What is required — From the line that contains "Task: Select the Include audience option" to the final line below, both included, print each line exactly and skip the pictures.

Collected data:
|---|

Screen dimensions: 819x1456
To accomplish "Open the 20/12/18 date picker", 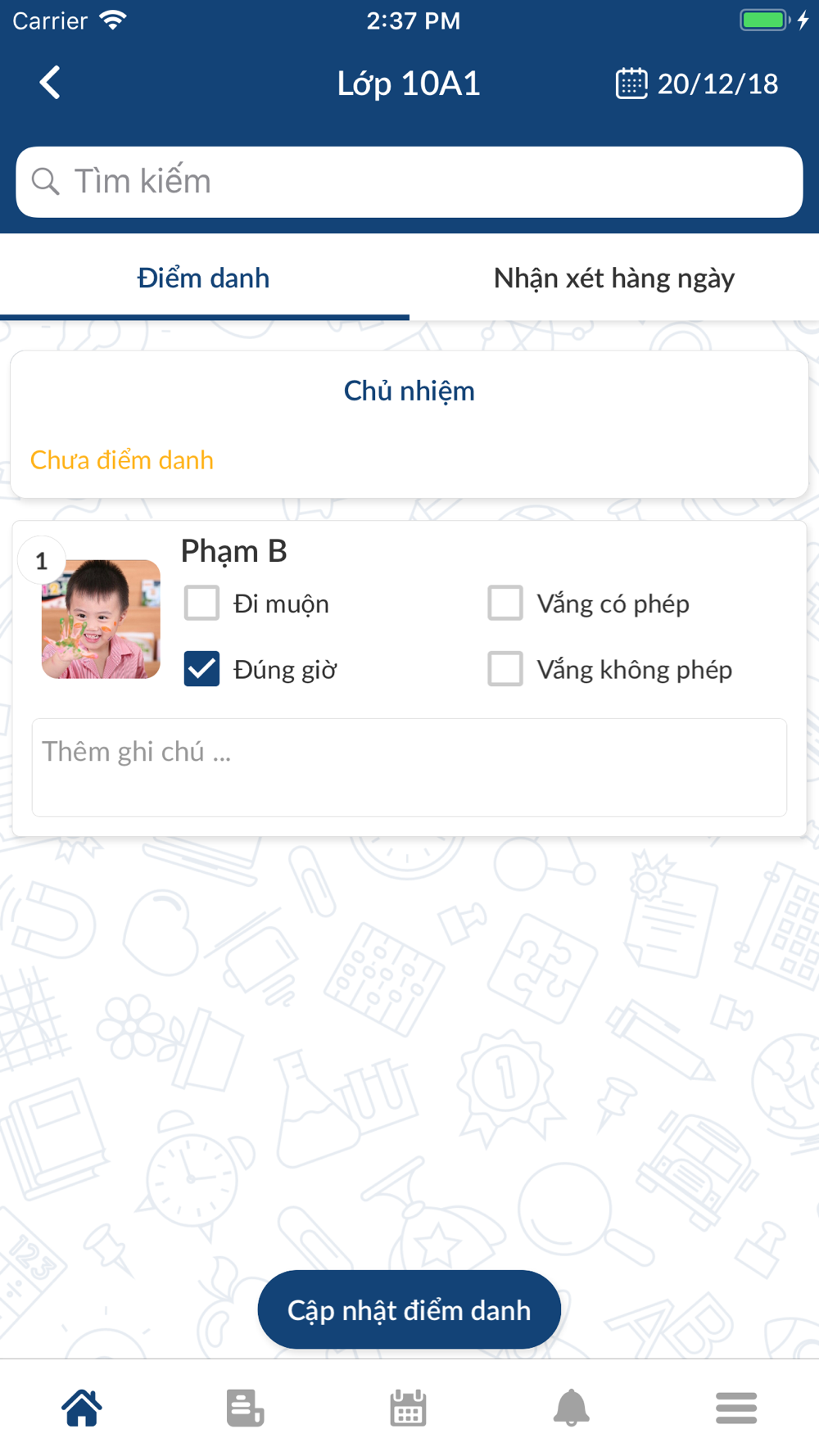I will click(717, 84).
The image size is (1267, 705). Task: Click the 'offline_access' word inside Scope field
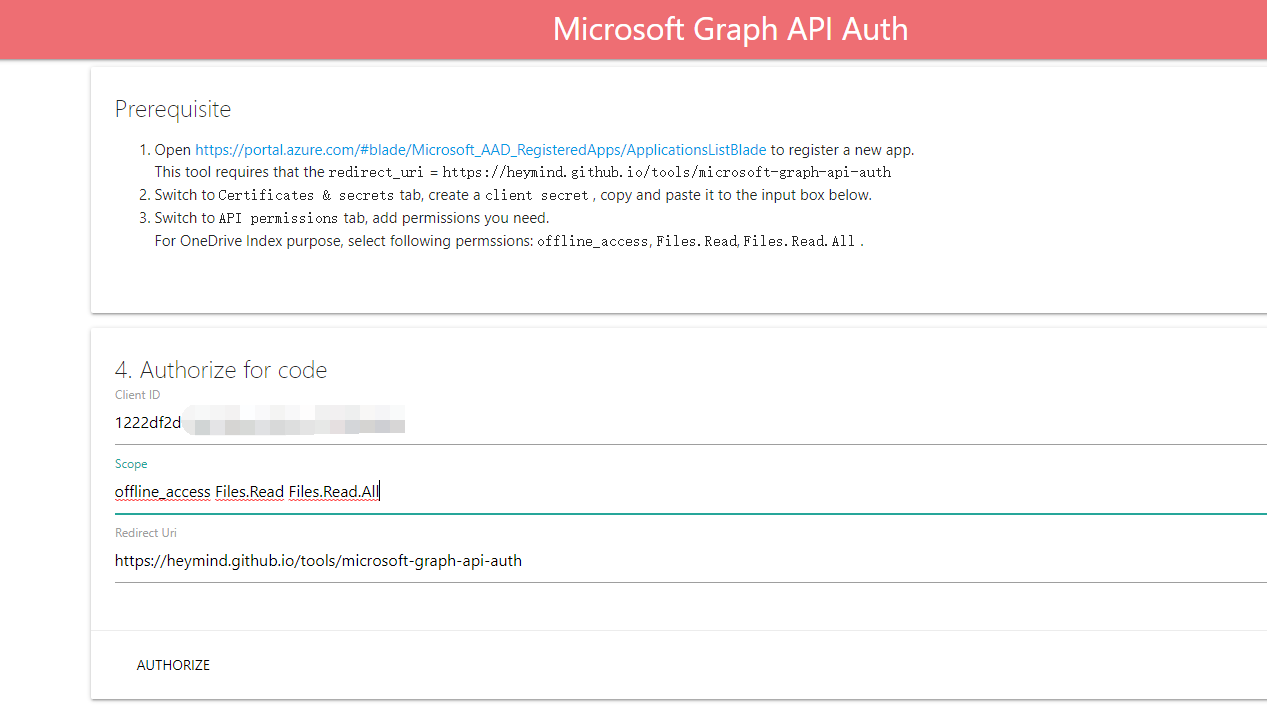pos(162,491)

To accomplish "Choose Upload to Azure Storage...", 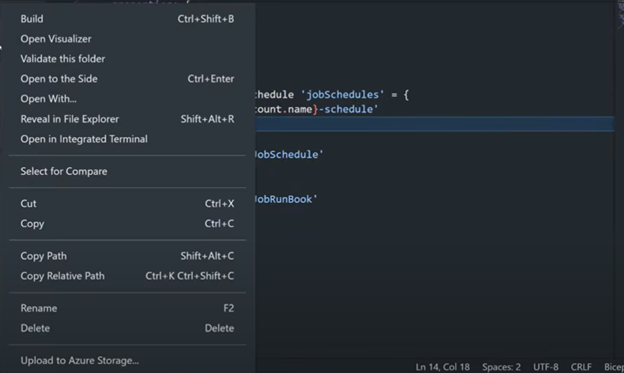I will (x=127, y=360).
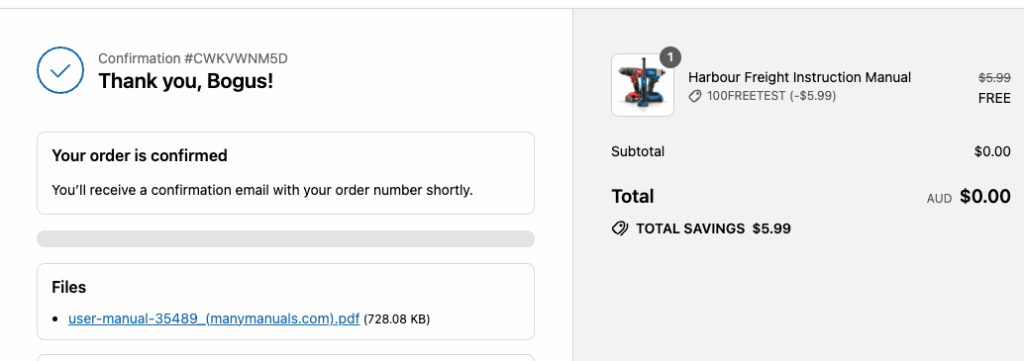Open the Harbour Freight product thumbnail

(x=643, y=86)
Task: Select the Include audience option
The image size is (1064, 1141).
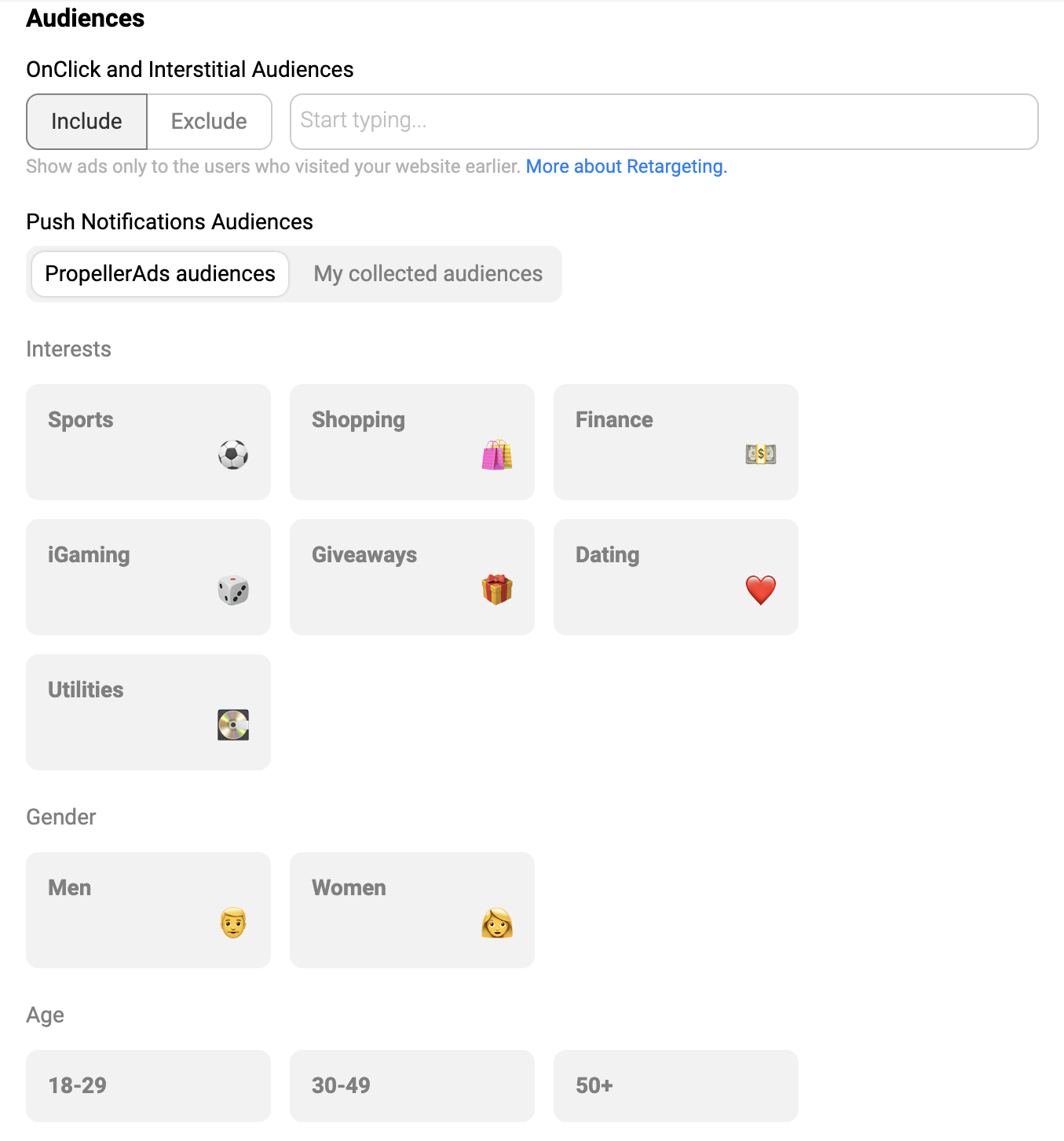Action: 86,122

|---|

Answer section —
Task: Select the Include audience option
The image size is (1064, 1141).
Action: 86,122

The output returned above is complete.